Haven't ever modified GS in x64 code, so I may be wrong, but shouldn't you be able to modify GS by PUSH/POP or by LGS?
Update: Intel manuals say also mov SegReg, Reg is permissible in 64-bit mode.
Haven't ever modified GS in x64 code, so I may be wrong, but shouldn't you be able to modify GS by PUSH/POP or by LGS?
Update: Intel manuals say also mov SegReg, Reg is permissible in 64-bit mode.
You can modify the thread context via the SetThreadcontext API directly. However, you need to make sure that the thread is not running while the context is changed. Either suspend it and modify the context from another thread, or trigger a fake SEH exception and modify the thread context in the SEH handler. The OS will then change the thread context for you and re-schedule the thread.
Update:
Sample code for the second approach:
__try
{
__asm int 3 // trigger fake exception
}
__except(filter(GetExceptionCode(), GetExceptionInformation()))
{
}
int filter(unsigned int code, struct _EXCEPTION_POINTERS *ep)
{
ep->ContextRecord->SegGs = 23;
ep->ContextRecord->Eip++;
return EXCEPTION_CONTINUE_EXECUTION;
}
The instruction in the try block basically raises a software exception. The OS then transfers control to the filter procedure which modifies the thread context, effectively telling the OS to skip the int3 instruction and to continue execution.
It's kind of a hack, but its all documented functionality :)
Why do you need to set the GS register? Windows sets if for you, to point to TLS space.
While I haven't code for X64, I have build a compiler that generates 32 bit code that manages threads, using FS. Under X64, GS replaces FS and everything else pretty works the same. So, GS points to the thread local store. If you allocated a block of thread local variables (on Win32, we allocate 32 of 64 at offset 0), your thread now has direct access to 32 storage locations to whatever it wishes to do with. You don't need to allocate working thread-specific space; Windows has done it for you.
Of course, you might want to copy what you consider your specific thread data into this space you've set aside, in whatever scheduler you've set up to run your language specific threads.
Since x86_64 has many more registers than x86, one option that you may want to consider if you can't use GS would simply be to use one of the general purpose registers (eg, EBP) as a base pointer, and make up for the difference with the new R8-R15 registers.
What happens if you just move to OS threads? Is performance that bad?
You could use a single pointer-sized TLS slot to store the base of your lightweight thread's storage area. You'd just have to swap out one pointer during your context switch. Load one of the new temp registers from there whenever you need the value, and you don't have to worry about using one of the few preserved across function calls.
Another supported solution would be to use the Fiber APIs to schedule your lightweight threads. You would then change the JIT to make proper calls to FlsGet/SetValue
.
Sorry, it sounds like the old code is written to rely on segment prefixes for addressing and now the LDT is just not available for that sort of thing. You're going to have to fix the code generation a little bit.

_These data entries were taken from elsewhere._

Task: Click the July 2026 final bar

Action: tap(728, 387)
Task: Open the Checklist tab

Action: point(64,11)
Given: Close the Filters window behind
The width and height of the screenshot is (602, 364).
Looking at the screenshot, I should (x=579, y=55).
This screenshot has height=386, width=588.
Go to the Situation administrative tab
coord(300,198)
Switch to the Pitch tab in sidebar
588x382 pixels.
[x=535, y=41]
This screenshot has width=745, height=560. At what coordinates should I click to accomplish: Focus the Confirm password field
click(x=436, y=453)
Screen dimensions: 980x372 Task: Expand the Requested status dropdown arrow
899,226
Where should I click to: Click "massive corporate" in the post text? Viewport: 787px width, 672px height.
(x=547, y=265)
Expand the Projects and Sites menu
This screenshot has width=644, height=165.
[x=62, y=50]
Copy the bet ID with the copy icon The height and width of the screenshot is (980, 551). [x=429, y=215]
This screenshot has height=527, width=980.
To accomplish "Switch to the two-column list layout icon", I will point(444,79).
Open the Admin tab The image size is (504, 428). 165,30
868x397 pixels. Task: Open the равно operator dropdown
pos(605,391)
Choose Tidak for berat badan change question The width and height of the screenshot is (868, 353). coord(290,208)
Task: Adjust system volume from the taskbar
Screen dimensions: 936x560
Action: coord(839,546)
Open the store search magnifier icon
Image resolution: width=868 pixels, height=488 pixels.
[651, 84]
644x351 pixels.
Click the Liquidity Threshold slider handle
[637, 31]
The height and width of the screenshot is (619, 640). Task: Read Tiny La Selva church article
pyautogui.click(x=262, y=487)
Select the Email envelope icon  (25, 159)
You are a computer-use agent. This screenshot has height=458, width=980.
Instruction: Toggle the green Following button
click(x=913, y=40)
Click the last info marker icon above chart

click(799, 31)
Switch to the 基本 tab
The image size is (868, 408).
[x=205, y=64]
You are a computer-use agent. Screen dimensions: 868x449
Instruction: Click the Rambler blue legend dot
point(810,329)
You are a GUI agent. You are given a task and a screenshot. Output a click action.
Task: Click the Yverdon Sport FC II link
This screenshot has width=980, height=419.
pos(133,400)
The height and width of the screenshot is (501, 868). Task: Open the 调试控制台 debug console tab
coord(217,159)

the existing code makes heavy use of scaled-index + base addressing, with the GS term as a 3rd term. I think I can use use 'lea' followed by a two-register form
Sounds like a good plan.
cases like "mov eax, mem", which accept a prefix but need completely replaced to use register-based addressing
Perhaps you could move those to address + offset addressing. The offset register could be the register holding the base of your TLS block.
Why not use GetFiberData or are you trying to avoid the two extra instructions?